*** Opening of Records to use ***

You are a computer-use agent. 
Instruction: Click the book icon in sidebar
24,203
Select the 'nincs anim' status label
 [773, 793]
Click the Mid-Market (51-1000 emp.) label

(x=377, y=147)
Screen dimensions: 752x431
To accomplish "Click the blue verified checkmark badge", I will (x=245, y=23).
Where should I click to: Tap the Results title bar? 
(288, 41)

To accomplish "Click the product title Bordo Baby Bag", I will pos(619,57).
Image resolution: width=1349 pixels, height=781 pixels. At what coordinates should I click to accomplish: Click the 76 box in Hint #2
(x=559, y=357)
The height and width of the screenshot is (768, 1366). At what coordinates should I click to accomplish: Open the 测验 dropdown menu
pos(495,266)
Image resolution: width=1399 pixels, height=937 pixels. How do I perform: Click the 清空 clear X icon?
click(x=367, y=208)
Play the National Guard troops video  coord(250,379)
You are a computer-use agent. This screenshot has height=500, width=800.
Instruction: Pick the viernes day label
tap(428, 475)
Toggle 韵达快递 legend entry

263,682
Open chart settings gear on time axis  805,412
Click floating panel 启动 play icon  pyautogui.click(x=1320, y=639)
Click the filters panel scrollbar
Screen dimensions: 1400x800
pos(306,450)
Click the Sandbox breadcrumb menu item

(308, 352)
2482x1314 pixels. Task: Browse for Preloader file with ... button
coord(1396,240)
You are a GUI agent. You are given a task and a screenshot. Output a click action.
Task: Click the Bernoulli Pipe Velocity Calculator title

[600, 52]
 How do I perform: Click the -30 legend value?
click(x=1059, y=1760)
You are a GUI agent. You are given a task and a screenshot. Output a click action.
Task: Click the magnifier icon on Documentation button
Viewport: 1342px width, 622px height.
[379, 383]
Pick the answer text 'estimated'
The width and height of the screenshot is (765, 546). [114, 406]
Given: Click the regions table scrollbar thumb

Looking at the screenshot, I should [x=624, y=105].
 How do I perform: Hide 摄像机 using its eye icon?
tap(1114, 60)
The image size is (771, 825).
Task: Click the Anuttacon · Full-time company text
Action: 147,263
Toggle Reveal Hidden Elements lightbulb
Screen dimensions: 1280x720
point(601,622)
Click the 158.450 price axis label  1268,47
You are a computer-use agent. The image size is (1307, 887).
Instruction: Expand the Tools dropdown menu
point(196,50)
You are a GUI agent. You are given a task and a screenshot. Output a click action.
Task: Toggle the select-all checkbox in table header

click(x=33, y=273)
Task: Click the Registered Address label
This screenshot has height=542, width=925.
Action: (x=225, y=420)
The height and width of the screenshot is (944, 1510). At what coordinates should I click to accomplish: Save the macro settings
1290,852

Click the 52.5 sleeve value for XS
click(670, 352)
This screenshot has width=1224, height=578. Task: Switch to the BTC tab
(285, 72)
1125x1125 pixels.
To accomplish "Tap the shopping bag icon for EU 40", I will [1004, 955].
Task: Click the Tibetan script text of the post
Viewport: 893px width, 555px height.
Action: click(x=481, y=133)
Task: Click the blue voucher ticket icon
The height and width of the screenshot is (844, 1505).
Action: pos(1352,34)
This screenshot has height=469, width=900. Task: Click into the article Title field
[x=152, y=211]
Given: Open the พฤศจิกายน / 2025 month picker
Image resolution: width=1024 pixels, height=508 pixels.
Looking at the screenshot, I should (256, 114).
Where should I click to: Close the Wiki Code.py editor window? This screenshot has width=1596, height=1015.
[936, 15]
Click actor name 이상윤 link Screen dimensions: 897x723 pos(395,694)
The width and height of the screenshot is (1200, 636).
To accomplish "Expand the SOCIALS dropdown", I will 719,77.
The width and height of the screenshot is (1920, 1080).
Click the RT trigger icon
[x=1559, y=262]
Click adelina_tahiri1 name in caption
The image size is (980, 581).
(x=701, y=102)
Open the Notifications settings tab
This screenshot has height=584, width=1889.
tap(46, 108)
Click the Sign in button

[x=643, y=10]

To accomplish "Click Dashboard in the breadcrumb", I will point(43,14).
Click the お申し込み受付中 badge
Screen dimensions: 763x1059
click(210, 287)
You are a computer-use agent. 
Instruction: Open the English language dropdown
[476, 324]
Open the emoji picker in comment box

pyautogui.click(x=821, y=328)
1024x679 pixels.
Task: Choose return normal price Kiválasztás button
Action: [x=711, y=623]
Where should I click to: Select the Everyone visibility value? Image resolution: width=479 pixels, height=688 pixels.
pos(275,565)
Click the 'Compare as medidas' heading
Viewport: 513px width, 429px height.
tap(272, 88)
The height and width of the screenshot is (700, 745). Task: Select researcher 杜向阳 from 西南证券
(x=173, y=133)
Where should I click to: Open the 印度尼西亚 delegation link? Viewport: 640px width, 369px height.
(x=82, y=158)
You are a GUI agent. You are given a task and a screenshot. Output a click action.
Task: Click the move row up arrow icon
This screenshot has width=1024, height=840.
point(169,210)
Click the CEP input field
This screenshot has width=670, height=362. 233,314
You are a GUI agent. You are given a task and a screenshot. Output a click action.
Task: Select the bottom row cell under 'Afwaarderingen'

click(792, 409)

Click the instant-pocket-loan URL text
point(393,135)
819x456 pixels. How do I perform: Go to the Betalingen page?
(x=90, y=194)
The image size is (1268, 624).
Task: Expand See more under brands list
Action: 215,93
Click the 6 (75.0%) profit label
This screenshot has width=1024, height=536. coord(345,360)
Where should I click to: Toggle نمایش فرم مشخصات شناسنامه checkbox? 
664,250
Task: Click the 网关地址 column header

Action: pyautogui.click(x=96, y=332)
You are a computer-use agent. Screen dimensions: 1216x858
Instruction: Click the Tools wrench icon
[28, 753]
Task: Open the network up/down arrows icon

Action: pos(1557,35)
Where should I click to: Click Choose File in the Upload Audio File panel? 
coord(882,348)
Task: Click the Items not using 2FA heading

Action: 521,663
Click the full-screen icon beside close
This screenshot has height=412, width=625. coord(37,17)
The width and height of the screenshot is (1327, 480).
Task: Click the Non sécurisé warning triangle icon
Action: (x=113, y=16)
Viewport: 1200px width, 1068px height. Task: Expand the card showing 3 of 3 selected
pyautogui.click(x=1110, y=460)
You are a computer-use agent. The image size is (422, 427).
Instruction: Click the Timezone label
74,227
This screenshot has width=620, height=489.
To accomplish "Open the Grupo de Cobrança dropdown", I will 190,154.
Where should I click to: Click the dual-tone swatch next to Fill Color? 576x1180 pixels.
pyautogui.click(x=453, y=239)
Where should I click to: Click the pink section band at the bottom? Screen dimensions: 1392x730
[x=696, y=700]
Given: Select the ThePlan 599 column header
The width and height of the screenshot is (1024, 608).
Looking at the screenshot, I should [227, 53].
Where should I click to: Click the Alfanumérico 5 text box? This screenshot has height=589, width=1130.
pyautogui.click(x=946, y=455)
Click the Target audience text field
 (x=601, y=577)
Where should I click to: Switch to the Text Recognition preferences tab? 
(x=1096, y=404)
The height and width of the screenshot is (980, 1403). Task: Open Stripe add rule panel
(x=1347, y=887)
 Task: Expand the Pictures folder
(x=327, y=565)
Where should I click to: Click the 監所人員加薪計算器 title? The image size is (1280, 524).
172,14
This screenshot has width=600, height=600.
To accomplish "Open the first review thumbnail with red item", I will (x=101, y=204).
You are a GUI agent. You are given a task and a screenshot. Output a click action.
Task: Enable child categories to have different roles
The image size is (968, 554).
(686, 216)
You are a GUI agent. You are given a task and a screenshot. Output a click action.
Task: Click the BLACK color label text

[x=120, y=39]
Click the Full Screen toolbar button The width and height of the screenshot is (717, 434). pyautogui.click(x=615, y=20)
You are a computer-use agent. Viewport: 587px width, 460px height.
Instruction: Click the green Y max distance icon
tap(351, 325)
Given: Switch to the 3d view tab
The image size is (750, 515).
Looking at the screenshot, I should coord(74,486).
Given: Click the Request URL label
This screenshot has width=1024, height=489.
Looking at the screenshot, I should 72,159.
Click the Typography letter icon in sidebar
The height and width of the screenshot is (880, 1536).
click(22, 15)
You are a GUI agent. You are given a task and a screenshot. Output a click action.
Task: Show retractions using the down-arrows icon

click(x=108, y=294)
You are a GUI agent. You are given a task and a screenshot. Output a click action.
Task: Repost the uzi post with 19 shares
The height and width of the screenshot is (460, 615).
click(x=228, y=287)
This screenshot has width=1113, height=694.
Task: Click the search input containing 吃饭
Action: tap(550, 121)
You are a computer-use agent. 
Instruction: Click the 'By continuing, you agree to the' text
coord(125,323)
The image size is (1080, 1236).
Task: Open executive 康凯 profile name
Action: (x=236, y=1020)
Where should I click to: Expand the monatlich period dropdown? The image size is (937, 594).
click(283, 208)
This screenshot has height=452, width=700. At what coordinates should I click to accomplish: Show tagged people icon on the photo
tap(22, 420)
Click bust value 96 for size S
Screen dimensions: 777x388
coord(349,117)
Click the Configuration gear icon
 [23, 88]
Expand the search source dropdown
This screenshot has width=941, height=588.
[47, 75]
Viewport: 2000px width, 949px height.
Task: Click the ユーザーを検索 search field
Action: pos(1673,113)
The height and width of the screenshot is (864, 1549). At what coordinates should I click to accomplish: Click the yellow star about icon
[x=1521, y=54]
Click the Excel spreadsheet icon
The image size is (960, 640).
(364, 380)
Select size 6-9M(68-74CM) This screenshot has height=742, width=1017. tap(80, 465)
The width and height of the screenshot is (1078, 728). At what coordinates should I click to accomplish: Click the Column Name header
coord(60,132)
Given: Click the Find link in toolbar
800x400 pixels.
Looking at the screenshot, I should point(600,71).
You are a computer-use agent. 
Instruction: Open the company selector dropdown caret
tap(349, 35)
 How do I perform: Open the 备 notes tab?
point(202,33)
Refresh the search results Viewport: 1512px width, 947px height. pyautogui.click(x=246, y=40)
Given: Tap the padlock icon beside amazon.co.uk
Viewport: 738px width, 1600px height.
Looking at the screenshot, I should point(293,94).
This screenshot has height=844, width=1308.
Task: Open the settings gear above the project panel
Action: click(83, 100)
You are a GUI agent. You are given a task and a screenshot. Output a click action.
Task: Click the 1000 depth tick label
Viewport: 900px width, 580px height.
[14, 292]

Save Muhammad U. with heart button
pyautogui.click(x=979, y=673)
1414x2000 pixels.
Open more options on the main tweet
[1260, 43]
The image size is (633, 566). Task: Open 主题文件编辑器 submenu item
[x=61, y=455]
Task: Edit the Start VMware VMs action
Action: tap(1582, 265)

*** Close of Records to use ***

> _Description of the task_:
Among the entries above, the line containing "Viewport: 893px width, 555px height.", the line containing "Click actor name", and all lines between them are to be restated word for word; nothing else belongs in the reply.

> _Your solution_:
Viewport: 893px width, 555px height.
Action: click(x=481, y=133)
Task: Click the blue voucher ticket icon
The height and width of the screenshot is (844, 1505).
Action: pos(1352,34)
This screenshot has height=469, width=900. Task: Click into the article Title field
[x=152, y=211]
Given: Open the พฤศจิกายน / 2025 month picker
Image resolution: width=1024 pixels, height=508 pixels.
Looking at the screenshot, I should (256, 114).
Where should I click to: Close the Wiki Code.py editor window? This screenshot has width=1596, height=1015.
[936, 15]
Click actor name 이상윤 link Screen dimensions: 897x723 pos(395,694)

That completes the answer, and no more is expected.